Sunday, April 22, 2007

Does the Opportunity of Getting a Good Deal/Great Bargain Outweigh an eBay Member Being Sensible?


When we find members bidding on fraudulent listings on eBay we are dumbfounded, because we see the red flags in the listings instantly, so we don't understand why bidders don't see what is so obvious to us. When coming across a fraudulent listing, alarms should be going off in a member's head, yet a member frequently has put on blinders or rose-colored glasses and ignores the obvious. We find bad grammar and spelling errors, ridiculously low opening bids, items listed in the wrong categories, idiotic excuses for off eBay contact, and offers within the description for Buy It Now, without the standard eBay "Buy It Now" button displayed. Unfortunately, we continuously find people bidding or even worse, making contact and entering into off eBay transactions.

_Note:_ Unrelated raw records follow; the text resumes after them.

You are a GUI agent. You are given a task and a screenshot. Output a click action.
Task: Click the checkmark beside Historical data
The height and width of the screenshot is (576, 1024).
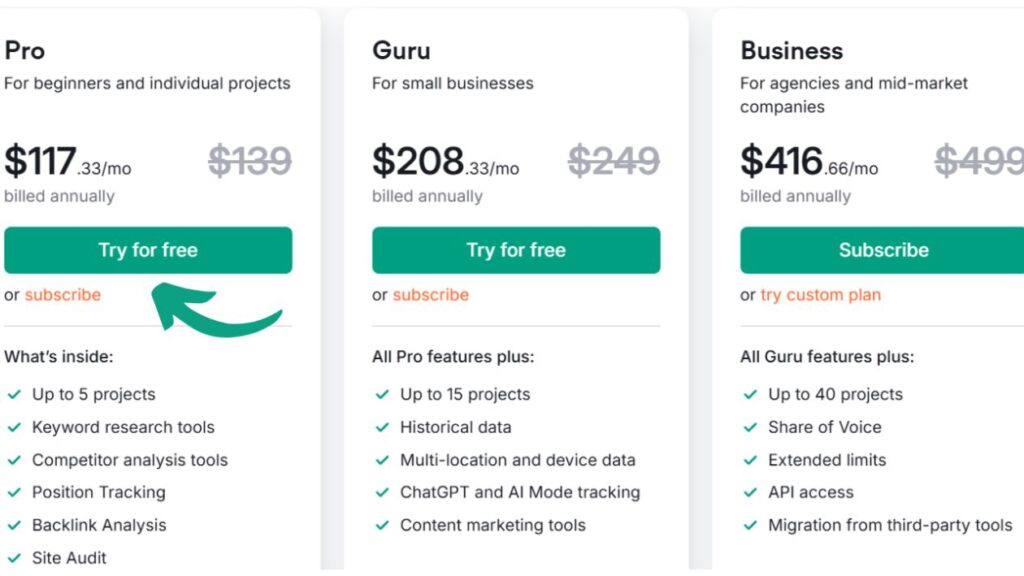[383, 427]
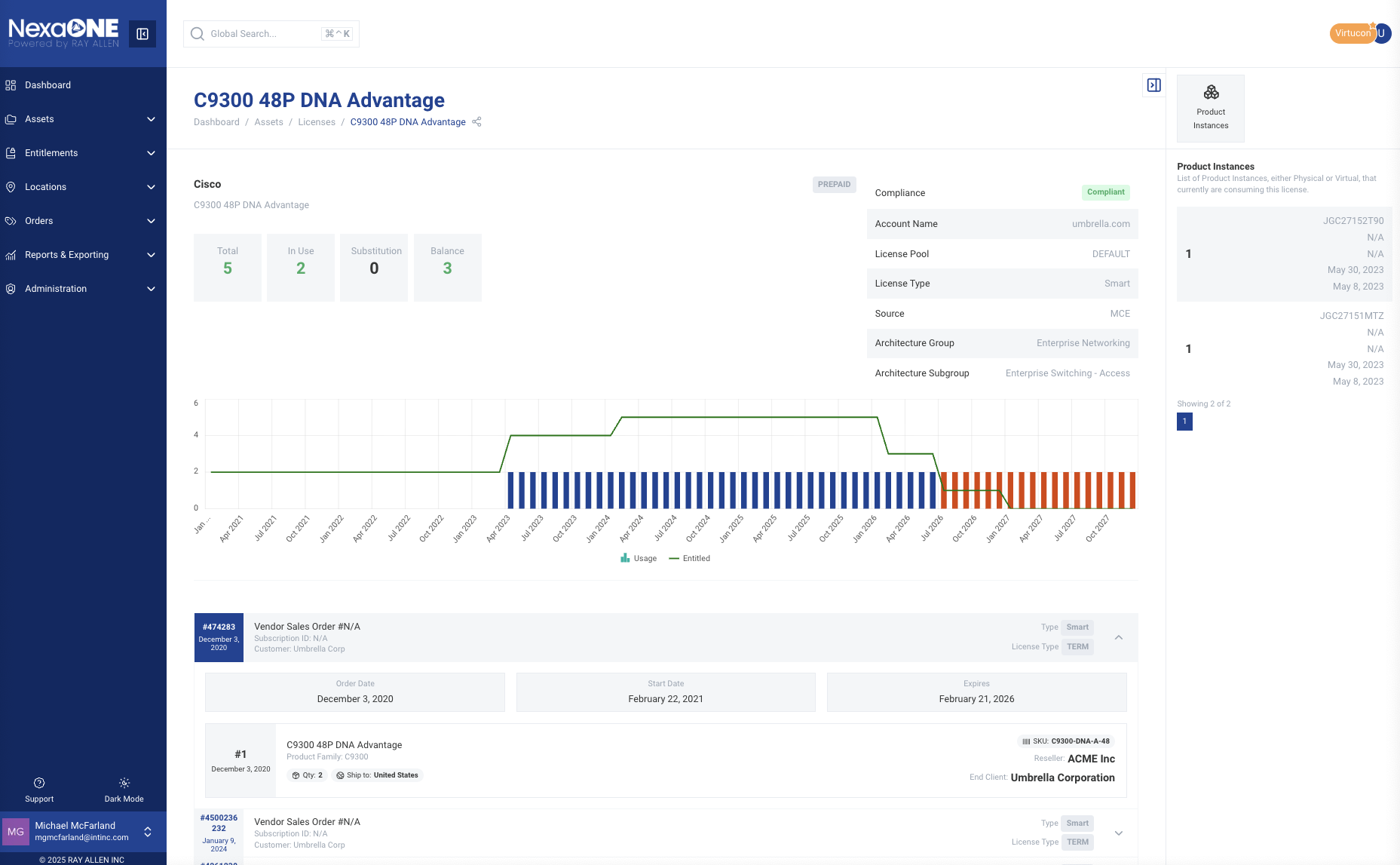The width and height of the screenshot is (1400, 865).
Task: Toggle Entitled series in chart legend
Action: coord(689,559)
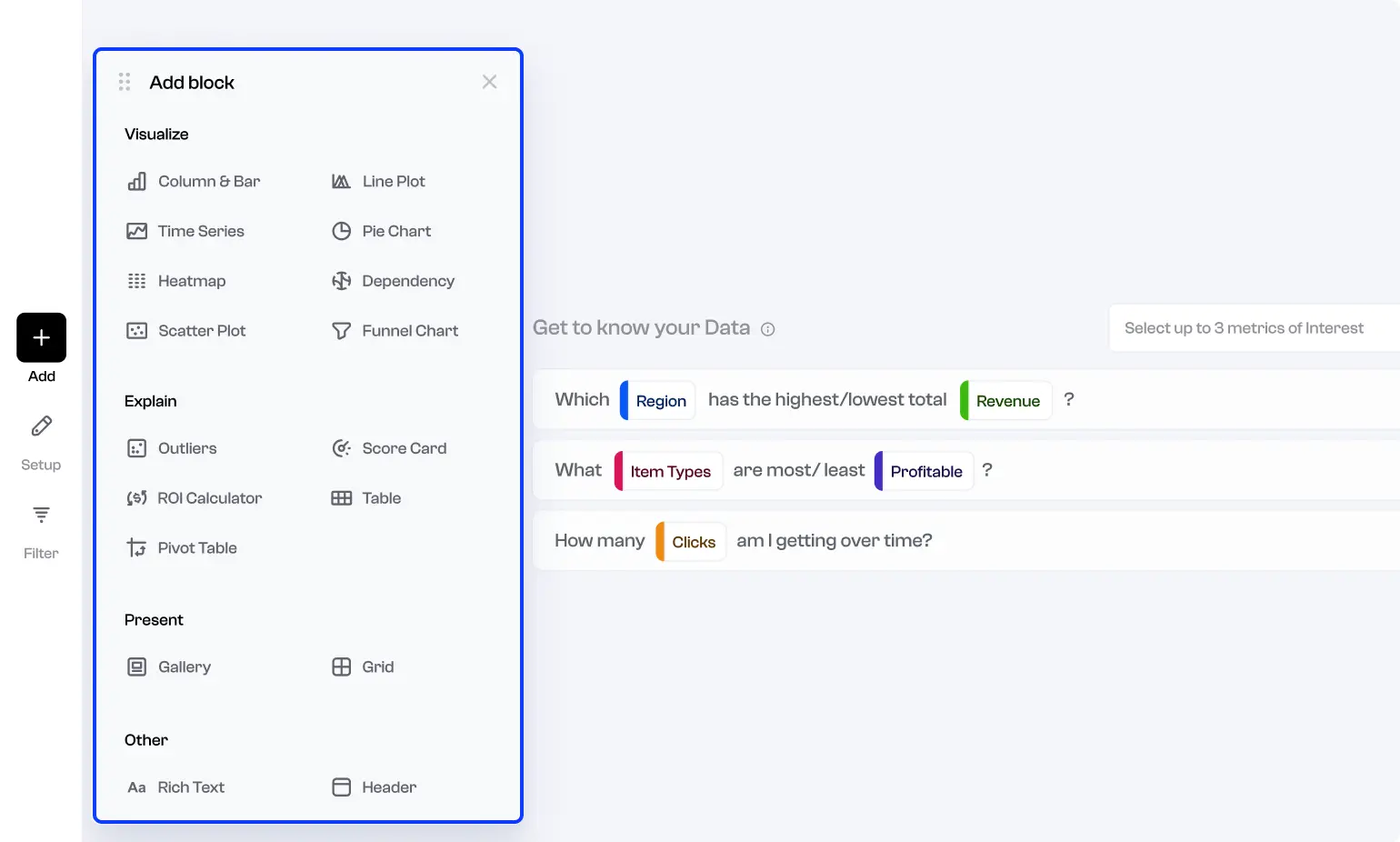Click the info icon beside Get to know your Data
This screenshot has height=842, width=1400.
tap(768, 328)

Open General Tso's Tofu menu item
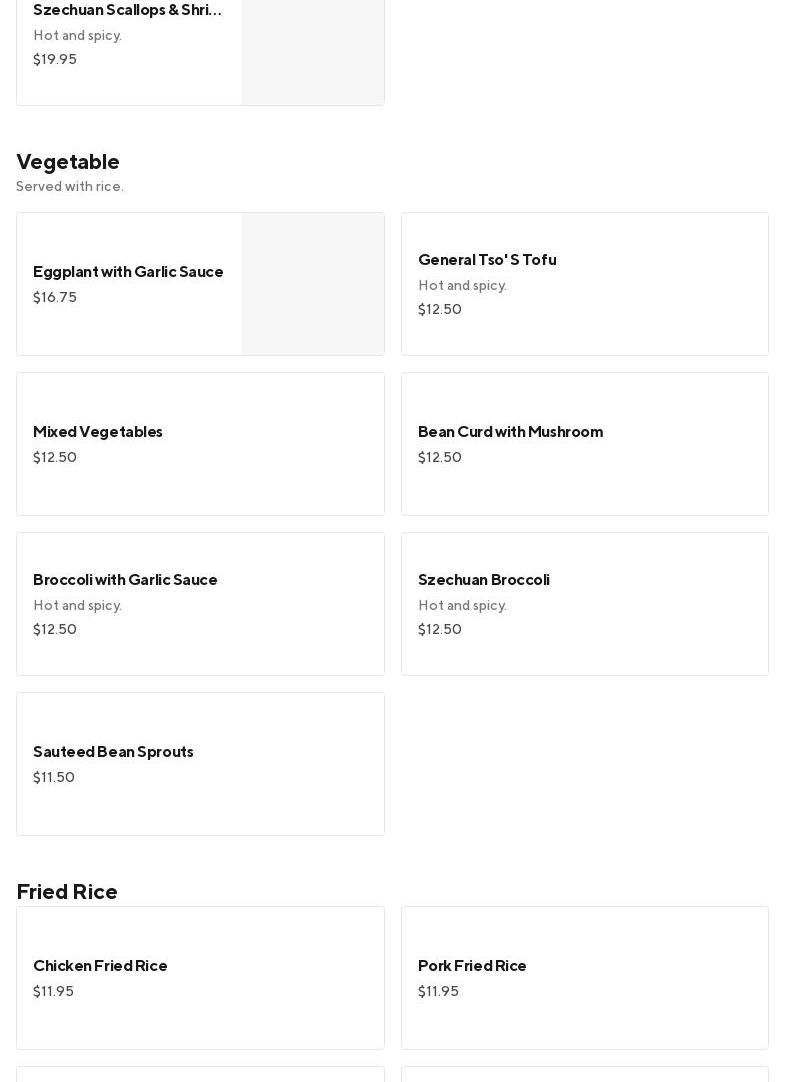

To us, many bidders appear to be naive or gullible. And, if they don't fall into those categories, then they must be lacking common sense and are overcome by greed. As one scammer frequently writes in his listings these bidders are "ready to make the deal of the year" and the scammers are thrilled to take the money and run. Scammers know they won't get caught because they are using false contact information and are receiving instant money transfers sent by victims. Instant money transfer services do not require identification at pick up; all that is required for a scammer to obtain wired funds is the tracking number.

It's truly a shame, but only after someone is victimized and loses money is when he begins his due diligence and sees the red flags he should have noticed long before he gave away his money. Hindsight, is indeed 20/20, and it is unfortunate, but, by the time an eBay member has become a victim and has realized he was scammed, it is far too late to get the money back.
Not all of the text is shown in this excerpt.